Cancer researchers and physicians involved in clinical trials are calling a new immunotherapy treatment for cancer “a breakthrough.” Patients are calling it “a miracle.” A form of immunotherapy, the new cancer treatment is called immune-checkpoint blockade. An advanced targeted cancer therapy, the treatment uses chemically produced monoclonal antibodies to target specific molecules on cell surfaces. The antibodies clear roadblocks created by the cancer cells themselves that can hinder the immune system’s natural ability to protect itself. With roadblocks removed, immune system cells are free to attack and annihilate cancer cells. The results have been impressive and appear to be long-term.
“Research activity is just going through the roof,” Johns Hopkins University cancer immunologist Suzanne Topalian told the Washington Post, noting that the therapy is being tested on melanoma, lung and kidney cancers with smaller trials on a laundry list of other cancers. In five years, many immunologists expect checkpoint inhibitors and other immunotherapy treatments to be used as primary cancer treatments for the majority of advanced cancer cases diagnosed in the U.S. That would be a considerable and welcome departure from American medicine’s current dependency on surgery, chemotherapy and radiation.

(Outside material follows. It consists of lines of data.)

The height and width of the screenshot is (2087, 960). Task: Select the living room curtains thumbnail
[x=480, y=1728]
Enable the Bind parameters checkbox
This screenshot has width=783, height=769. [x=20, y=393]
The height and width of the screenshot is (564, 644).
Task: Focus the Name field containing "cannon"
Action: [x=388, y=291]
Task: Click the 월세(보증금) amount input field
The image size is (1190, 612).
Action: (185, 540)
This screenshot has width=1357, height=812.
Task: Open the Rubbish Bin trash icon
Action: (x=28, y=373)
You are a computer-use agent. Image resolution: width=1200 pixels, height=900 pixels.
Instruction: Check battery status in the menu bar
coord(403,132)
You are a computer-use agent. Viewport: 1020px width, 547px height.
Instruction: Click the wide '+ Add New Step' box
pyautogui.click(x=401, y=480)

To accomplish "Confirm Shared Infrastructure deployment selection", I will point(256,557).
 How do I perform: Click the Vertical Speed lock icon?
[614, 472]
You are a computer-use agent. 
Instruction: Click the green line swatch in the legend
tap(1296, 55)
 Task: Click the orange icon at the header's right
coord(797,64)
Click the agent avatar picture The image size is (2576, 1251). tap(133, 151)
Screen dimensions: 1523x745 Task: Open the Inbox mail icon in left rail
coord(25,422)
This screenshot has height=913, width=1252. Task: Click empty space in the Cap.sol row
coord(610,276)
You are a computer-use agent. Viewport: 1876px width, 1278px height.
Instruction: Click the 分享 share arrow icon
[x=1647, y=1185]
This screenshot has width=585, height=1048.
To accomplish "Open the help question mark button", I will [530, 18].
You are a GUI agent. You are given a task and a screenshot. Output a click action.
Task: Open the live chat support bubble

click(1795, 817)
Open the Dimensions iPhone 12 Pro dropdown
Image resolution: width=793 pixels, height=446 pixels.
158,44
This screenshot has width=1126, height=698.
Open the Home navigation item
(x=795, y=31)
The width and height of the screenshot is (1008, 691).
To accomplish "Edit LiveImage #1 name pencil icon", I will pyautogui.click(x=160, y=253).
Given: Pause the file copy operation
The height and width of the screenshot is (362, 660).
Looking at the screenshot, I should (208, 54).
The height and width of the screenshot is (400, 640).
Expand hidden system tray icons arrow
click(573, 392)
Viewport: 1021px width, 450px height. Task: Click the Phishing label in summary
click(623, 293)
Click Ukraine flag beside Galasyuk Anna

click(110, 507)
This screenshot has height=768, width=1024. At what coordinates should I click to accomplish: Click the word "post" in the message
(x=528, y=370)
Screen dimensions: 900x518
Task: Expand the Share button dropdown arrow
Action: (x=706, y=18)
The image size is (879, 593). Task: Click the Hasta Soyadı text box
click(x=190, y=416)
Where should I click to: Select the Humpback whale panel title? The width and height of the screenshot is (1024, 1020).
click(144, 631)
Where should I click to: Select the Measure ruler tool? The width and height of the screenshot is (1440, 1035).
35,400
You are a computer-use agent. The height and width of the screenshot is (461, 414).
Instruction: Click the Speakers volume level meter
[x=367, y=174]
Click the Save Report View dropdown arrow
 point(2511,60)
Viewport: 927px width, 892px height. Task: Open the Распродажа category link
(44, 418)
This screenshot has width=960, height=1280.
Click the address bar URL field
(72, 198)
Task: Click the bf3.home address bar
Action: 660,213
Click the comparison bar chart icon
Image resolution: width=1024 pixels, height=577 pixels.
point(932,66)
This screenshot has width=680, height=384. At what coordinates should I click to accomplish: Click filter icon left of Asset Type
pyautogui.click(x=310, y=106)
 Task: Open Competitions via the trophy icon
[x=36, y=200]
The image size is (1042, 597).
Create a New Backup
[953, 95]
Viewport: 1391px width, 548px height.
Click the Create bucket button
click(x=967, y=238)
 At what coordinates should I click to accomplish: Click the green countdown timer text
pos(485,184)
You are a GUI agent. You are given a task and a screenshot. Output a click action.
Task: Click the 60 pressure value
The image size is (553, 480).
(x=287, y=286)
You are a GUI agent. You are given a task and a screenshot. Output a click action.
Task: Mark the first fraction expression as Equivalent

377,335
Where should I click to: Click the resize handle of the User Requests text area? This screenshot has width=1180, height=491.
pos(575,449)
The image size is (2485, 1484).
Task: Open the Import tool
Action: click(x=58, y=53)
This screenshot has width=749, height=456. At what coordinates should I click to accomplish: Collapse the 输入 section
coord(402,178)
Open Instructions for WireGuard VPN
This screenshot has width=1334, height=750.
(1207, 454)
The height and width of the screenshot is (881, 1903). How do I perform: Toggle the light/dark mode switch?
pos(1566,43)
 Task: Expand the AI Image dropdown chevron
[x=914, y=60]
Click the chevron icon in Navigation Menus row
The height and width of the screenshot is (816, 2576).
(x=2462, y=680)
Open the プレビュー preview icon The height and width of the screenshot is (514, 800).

Immune-checkpoint blockade has startling similarities to the integrative immunotherapy that has been practiced at Issels Integrative Oncology Centers for decades. However, where the new technique uses chemically engineered antibodies, Issels’ integrative immunotherapy is completely non-toxic, using autologous vaccines prepared from the patient’s own blood to enhance the natural immune system response of cytokines, natural killer cells, LAK cells and T-cells. (Click the link for an explanation of how these immune factors interact.)
At Issels alternative cancer treatment centers we have been practicing integrative immunotherapy for more than 60 years, so it is naturally gratifying to see Western medicine walking in our footsteps.